Problems
a: Answer these questions using the DC relaunch discussion, one line each:
(i) Who is listed as the writer?
(ii) When does Danny Djeljosevic say Batman Incorporated will come back?
(iii) Which two artists does Nick Hanover name as Morrison's earlier collaborators?
b: Reproduce the DC relaunch discussion between "Nick Hanover: I" and "is writing it.", inclusive.
c: Extend the DC relaunch discussion, starting after its last sentence.

Excerpt
DC Relaunch Spectacular Group 3: Superman & Green Lantern (ain't got a'nothin' on me)
Danny, Nick and Chris, our intrepid crew of Relauncheteers, are back this week to take on the filthy hordes of new titles. And by new we mostly mean regurgitated detritus from the spectator boom.
Writer: Grant Morrison
Artist: Rags Morales, Rick Bryant
Chris Kiser: Let me break this down for you. Grant Morrison, the best writer in comics today and the guy who wrote the best Superman story ever, is writing Action Comics. If anyone needs the three of us to tell them how to respond to that, then count me as seriously concerned about that individual’s cognitive capacity. It’ll take a writer of Grant’s caliber, though, to sell me on that T-shirt and Huck Finn pants combo that better not be Supes’ actual in-story costume.
Danny Djeljosevic: Here is my bottom line about the great, big DC relaunch: I can easily ignore anything that jams in my craw so long as I get a Grant Morrison book to read every month. Batman Incorporated won't come back until 2012, but as a generous quid pro quo we get Grant Morrison on Action Comics every month. Plus, Rags Morales, who was once the awesome artist on the underrated/criminally cancelled Hourman long before he was the guy who drew Superman raping somebody or whatever Identity Crisis was about.
Nick Hanover: I know Danny is all a'flutter over Rags Morales but I can't help but feel a little disappointed by his presence on this book after getting spoiled by team-ups like Morrison and Chris Burnham and before that Morrison and Frank Quitely. No offense to Rags, but for quite some time Morrison has worked with artists who are as interested in reinventing super heroics visually as he is interested in permanently altering the philosophy. But hey, small quibbles, all you need to know about this book is that MF GRANT MORRISON is writing it.

Extracted material
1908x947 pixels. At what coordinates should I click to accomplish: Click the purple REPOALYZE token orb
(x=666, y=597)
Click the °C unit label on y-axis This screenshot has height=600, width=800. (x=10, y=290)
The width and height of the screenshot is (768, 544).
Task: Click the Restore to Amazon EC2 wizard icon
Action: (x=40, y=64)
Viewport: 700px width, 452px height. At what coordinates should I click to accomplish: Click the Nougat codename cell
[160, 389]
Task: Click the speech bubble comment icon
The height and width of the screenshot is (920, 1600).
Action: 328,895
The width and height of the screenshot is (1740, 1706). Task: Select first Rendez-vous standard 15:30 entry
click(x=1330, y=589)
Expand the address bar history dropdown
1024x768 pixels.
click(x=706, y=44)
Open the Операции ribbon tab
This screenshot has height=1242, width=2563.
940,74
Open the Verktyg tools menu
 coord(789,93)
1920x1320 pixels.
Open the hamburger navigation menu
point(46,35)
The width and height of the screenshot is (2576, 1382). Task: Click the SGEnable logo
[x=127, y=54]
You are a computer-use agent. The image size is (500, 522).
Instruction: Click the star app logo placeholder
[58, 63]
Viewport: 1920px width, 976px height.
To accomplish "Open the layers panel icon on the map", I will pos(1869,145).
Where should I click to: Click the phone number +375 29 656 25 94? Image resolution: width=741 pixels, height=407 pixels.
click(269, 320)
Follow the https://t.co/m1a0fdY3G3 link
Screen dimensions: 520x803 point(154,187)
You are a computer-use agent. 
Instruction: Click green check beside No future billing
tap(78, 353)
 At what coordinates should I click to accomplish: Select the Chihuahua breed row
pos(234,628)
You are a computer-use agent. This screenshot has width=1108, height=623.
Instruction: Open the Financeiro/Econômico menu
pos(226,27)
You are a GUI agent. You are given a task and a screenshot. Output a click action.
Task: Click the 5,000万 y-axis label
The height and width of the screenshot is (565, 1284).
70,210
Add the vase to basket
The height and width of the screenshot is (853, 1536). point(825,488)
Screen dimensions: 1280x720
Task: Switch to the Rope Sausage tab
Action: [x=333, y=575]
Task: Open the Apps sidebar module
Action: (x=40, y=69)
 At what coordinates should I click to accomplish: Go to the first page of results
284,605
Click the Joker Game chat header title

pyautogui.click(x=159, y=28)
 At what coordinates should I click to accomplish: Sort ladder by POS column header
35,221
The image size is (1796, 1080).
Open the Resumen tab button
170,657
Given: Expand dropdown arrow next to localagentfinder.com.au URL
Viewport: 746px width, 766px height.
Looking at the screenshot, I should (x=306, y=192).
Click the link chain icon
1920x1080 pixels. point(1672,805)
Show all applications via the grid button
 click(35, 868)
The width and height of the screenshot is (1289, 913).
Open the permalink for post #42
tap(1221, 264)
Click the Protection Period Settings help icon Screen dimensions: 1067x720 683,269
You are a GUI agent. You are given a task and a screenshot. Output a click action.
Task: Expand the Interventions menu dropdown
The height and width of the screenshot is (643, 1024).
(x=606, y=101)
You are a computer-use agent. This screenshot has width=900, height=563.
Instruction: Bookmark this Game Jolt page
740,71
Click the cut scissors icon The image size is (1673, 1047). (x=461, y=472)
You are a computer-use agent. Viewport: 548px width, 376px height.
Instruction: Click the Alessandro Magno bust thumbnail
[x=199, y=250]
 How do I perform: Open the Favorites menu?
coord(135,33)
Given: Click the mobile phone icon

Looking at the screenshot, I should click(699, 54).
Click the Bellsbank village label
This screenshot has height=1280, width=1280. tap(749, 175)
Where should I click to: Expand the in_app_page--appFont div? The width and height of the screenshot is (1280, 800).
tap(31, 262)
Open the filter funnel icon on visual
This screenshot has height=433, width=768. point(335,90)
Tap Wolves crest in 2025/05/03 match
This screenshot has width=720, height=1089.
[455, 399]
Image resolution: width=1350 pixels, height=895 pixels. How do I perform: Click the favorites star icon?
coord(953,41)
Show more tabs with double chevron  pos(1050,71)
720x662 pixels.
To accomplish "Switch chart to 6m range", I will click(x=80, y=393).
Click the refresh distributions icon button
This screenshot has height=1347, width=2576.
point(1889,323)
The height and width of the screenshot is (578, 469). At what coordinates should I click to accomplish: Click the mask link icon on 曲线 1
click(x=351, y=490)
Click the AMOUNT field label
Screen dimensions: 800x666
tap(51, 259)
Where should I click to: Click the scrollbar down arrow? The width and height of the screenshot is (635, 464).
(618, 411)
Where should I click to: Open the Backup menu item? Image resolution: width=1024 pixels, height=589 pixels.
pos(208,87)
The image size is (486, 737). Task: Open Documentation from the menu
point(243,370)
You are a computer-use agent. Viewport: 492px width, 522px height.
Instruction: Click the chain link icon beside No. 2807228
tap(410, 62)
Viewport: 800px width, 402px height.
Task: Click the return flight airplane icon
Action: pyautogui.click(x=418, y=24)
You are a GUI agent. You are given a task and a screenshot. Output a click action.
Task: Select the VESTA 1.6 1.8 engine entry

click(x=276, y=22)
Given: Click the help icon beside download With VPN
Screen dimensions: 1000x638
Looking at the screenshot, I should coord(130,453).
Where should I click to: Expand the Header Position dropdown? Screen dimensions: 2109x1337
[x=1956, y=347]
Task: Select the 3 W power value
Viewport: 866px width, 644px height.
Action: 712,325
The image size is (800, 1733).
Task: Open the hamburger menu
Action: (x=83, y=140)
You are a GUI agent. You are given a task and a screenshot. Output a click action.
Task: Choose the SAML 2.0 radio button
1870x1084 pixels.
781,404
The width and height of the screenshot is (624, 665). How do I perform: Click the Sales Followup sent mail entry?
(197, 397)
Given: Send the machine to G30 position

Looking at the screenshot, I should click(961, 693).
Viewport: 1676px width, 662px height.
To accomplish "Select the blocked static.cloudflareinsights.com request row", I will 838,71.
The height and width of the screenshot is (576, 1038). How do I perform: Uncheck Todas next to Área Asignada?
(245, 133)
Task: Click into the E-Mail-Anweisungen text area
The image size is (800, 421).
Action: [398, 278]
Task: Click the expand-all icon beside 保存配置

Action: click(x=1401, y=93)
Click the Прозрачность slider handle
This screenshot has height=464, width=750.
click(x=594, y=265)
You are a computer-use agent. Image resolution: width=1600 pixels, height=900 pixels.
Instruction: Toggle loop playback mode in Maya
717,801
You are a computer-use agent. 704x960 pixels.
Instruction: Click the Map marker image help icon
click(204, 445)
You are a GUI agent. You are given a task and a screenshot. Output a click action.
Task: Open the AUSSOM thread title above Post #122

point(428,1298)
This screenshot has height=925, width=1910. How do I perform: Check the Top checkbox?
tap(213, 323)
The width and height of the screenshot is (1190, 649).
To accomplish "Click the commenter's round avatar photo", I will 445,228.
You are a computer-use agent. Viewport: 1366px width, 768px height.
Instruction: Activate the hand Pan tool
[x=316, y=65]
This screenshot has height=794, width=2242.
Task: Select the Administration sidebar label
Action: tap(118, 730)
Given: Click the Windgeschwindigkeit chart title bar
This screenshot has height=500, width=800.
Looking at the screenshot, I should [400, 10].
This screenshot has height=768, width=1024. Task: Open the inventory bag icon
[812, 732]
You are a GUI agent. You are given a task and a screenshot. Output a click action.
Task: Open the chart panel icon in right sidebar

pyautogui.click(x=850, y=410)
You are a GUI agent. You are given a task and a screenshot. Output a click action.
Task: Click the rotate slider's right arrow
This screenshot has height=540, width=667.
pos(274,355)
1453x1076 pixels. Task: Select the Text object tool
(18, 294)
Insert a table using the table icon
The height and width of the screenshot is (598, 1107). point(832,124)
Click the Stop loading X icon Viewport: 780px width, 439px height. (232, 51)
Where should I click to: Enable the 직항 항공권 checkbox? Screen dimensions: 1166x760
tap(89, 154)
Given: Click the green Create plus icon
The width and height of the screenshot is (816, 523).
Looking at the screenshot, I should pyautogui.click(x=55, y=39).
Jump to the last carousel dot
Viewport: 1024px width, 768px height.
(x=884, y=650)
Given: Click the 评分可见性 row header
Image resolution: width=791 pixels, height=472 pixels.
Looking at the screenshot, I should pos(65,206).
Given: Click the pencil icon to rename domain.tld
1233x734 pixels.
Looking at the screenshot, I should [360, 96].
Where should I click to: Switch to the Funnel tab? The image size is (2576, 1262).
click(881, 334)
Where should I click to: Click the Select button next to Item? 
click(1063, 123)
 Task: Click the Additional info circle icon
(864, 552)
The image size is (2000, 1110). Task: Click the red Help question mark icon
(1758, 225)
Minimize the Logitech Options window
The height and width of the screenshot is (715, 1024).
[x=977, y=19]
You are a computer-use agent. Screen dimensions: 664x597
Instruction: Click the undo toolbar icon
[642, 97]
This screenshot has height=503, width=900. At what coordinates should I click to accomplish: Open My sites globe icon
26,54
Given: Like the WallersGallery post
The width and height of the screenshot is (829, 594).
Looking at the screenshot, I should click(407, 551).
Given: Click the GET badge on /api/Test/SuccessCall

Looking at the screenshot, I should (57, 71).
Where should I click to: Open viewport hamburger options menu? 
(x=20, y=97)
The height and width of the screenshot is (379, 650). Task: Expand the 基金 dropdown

Responses per task
a:
(i) Grant Morrison
(ii) 2012
(iii) Chris Burnham and Frank Quitely

b:
Nick Hanover: I know Danny is all a'flutter over Rags Morales but I can't help but feel a little disappointed by his presence on this book after getting spoiled by team-ups like Morrison and Chris Burnham and before that Morrison and Frank Quitely. No offense to Rags, but for quite some time Morrison has worked with artists who are as interested in reinventing super heroics visually as he is interested in permanently altering the philosophy. But hey, small quibbles, all you need to know about this book is that MF GRANT MORRISON is writing it.

c:
Writer: George Pèrez
Artist: Jesus Merino
Nick: And here we have the antithesis of Morrison's Action Comics, a Superman book so Status Quo its theme song is "Pictures of Matchstick Men." That's DC, folks, driving home the company slogan of "Three Steps Back for Every Step Forward!"
Chris: Okay, okay, I take back that comment about the Huck Finn pants! I think DC should embrace the backlash and slather the cover of this first issue with pull quotes about how horrible the new costume looks. “The worst thing to happen to Superman since Richard Pryor!” “Mattel called…They want their lost Masters of the Universe figure back!”
Danny: God, that costume. At least, with George Perez drawing the breakdowns of his own book, we'll have some crazy intricate page layouts.
Writers: Michael Green and Mike Johnson
Artist: Mahmud Asrar
Danny: They finally let her cover her midriff at the price of the constant panty shot that is having-no-pants. Will Supergirl ever win? Hey, you know who did lots of excellent Supergirl redesigns? Cory Walker.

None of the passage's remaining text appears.